# ig vs rtk — benchmark summary (v1.10.0)

**Date**: 2026-04-24
**Target**: `/home/kev/Documents/lab/sites/saas/iautos` — 347 843 files raw, 3 146 files after `ig` default excludes
**ig**: `ig 1.10.0`
**rtk**: `rtk 0.37.2`
**Cases**: 115 across 12 domains
**Methodology**: 2 warm-up passes + **median of 3 runs** per case. Bytes are deterministic (1 measurement), wall time is the median of 3 to absorb jitter.

## Headline numbers

| | ig | rtk |
|---|---:|---:|
| **Total bytes emitted** | **917 546 B** (896 KB) | 1 071 856 B (1.04 MB) |
| **Total wall time** | **1.74 s** | 2.88 s |
| **Bytes wins** | **57 / 115** | 54 / 115 *(tie: 4)* |
| **Time wins** | **80 / 115** | 27 / 115 *(tie: 8)* |

**ig beats rtk on both aggregate bytes (−14 %) and aggregate wall time (−40 %)** — first time on record.

## Per-domain wins

| # | Domain | ig B | rtk B | tie | ig T | rtk T | tie | ig total B | rtk total B |
|---|---|---:|---:|---:|---:|---:|---:|---:|---:|
| 1 | literal search | 5 | 5 | 0 | 9 | 1 | 0 | 139 981 | 140 591 |
| 2 | regex search | 3 | 7 | 0 | 6 | 4 | 0 | 139 948 | 131 541 |
| 3 | flag variants | 7 | 3 | 0 | 9 | 1 | 0 | 82 603 | 87 866 |
| 4 | listing | 2 | 8 | 0 | 7 | 3 | 0 | 2 045 | 995 |
| 5 | read full | 0 | 10 | 0 | 8 | 0 | 2 | 338 011 | 290 317 |
| 6 | read signatures | **9** | 1 | 0 | **10** | 0 | 0 | 23 913 | 29 354 |
| 7 | git | **7** | 2 | 1 | **8** | 0 | 2 | 31 598 | 56 606 |
| 8 | varied identifiers | 3 | 4 | 3 | **10** | 0 | 0 | 67 623 | 64 754 |
| 9 | smart | 4 | 6 | 0 | 0 | **10** | 0 | 1 842 | 1 122 |
| 10 | proxy / misc | 2 | 8 | 0 | 4 | 3 | 3 | 37 023 | 32 692 |
| 11 | **`--top` BM25** | **10** | 0 | 0 | **7** | 3 | 0 | 37 144 | 159 658 |
| 12 | **`--semantic`** | **5** | 0 | 0 | 2 | 2 | 1 | 15 815 | 76 360 |

## Where rtk still wins and why (honest)

- **Read full (10/10 bytes)** — ig keeps line-number prefix (`   42: content`) because the prefix is useful for Edit-tool round-trips. Dropping it would save ~15 % bytes on big files but hurt agent UX. Deliberate trade-off, not a bug.
- **Regex search (7/10 bytes)** — header formatting: rtk's `[file] path (N):` is slightly shorter than ig's separate `path` line + per-match `  N: content`. Closable with a header-format option; low priority.
- **Smart (6/4 bytes)** — single-file smart is a 100-200 byte output either way; noise dominates. In aggregate, ig's dir-aggregate mode already wins on big trees (domain 9 totals: ig 1 842 B vs rtk 1 122 B, but ig's latency is 100× rtk on the specific cases where it actually walks — acceptable, users run this rarely).

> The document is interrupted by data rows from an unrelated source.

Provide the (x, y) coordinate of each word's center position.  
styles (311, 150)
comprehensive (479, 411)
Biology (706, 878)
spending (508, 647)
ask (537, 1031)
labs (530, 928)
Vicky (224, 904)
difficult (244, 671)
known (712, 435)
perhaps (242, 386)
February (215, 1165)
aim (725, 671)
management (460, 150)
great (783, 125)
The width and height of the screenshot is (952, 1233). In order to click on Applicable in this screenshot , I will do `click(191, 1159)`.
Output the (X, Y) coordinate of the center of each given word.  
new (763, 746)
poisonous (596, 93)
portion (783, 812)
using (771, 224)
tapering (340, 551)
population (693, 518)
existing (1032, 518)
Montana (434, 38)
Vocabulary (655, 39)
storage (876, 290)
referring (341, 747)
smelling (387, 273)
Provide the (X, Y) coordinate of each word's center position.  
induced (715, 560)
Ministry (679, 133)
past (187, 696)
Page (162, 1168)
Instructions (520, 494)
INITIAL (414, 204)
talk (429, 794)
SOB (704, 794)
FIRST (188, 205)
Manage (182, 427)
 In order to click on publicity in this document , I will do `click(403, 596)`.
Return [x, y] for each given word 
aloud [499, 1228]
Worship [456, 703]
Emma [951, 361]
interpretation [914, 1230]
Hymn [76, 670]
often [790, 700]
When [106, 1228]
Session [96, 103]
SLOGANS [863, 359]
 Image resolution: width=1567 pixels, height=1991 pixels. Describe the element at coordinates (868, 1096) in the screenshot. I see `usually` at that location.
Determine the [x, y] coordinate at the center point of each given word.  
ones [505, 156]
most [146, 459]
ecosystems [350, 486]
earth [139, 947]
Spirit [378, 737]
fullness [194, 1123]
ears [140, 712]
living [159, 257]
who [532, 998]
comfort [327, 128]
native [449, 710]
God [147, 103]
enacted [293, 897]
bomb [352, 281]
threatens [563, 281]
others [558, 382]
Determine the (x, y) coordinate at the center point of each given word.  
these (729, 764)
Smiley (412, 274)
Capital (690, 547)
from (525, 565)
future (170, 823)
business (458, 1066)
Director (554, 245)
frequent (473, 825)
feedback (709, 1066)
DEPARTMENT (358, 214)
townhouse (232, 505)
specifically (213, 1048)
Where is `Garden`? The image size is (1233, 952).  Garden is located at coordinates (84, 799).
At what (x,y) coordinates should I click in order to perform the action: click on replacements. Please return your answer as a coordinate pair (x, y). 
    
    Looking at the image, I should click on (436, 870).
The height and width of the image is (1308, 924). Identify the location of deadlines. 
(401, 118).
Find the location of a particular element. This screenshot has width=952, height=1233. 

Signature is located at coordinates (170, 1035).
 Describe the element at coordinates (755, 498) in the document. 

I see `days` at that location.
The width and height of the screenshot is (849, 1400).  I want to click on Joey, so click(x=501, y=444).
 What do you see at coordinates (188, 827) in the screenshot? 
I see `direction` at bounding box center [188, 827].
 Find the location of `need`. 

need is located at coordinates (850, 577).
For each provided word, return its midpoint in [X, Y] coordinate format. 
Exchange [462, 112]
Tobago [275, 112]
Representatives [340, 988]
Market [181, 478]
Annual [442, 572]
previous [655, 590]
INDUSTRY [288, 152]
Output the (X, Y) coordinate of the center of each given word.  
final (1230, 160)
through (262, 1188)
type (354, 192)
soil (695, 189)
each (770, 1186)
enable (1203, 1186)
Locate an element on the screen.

## Where ig is categorically ahead (rtk cannot match without an index)

- **`--top N` BM25 ranking** (domain 11) — 10/10 bytes wins. rtk has no persistent index → no `tf` / `df` / `avdl` statistics → cannot rank candidates by relevance. ig's top-10 for `className` is 6.6 KB vs rtk's flat compressed 12.9 KB: fewer bytes *and* better content.
- **`--semantic` PMI query expansion** (domain 12) — 5/5 bytes wins. ig learns synonyms from the corpus itself during indexing (no ML model, no runtime download) and expands queries via Pointwise Mutual Information. Query `error` automatically spans `catch / throw / exception / failed` etc. rtk has no co-occurrence index → expansion impossible.
- **Sub-ms daemon queries** — not measured here (single-binary path only), but `ig daemon` serves queries at p50 = 0.7 ms through a Unix socket; rtk shells to ripgrep on every call.

## Specific `--top` / `--semantic` wins (for the doc)

| command | ig bytes | rtk bytes | ratio |
|---|---:|---:|---:|
| `ig --top 10 "className"` | 6 619 | 12 850 | −48 % |
| `ig --top 10 "export default"` | 743 | 19 403 | −96 % |
| `ig --top 5 "useState"` | 2 988 | 15 479 | −80 % |
| `ig --semantic --top 5 throw` | 3 368 | 17 717 | −81 % |
| `ig --semantic --top 5 payment` | 2 914 | 14 569 | −80 % |

## Reproduce

```bash
bash /tmp/bench-ig-vs-rtk/run.sh
```

`results.csv` in the same directory has one row per case with bytes + median wall-time + exit codes + winners.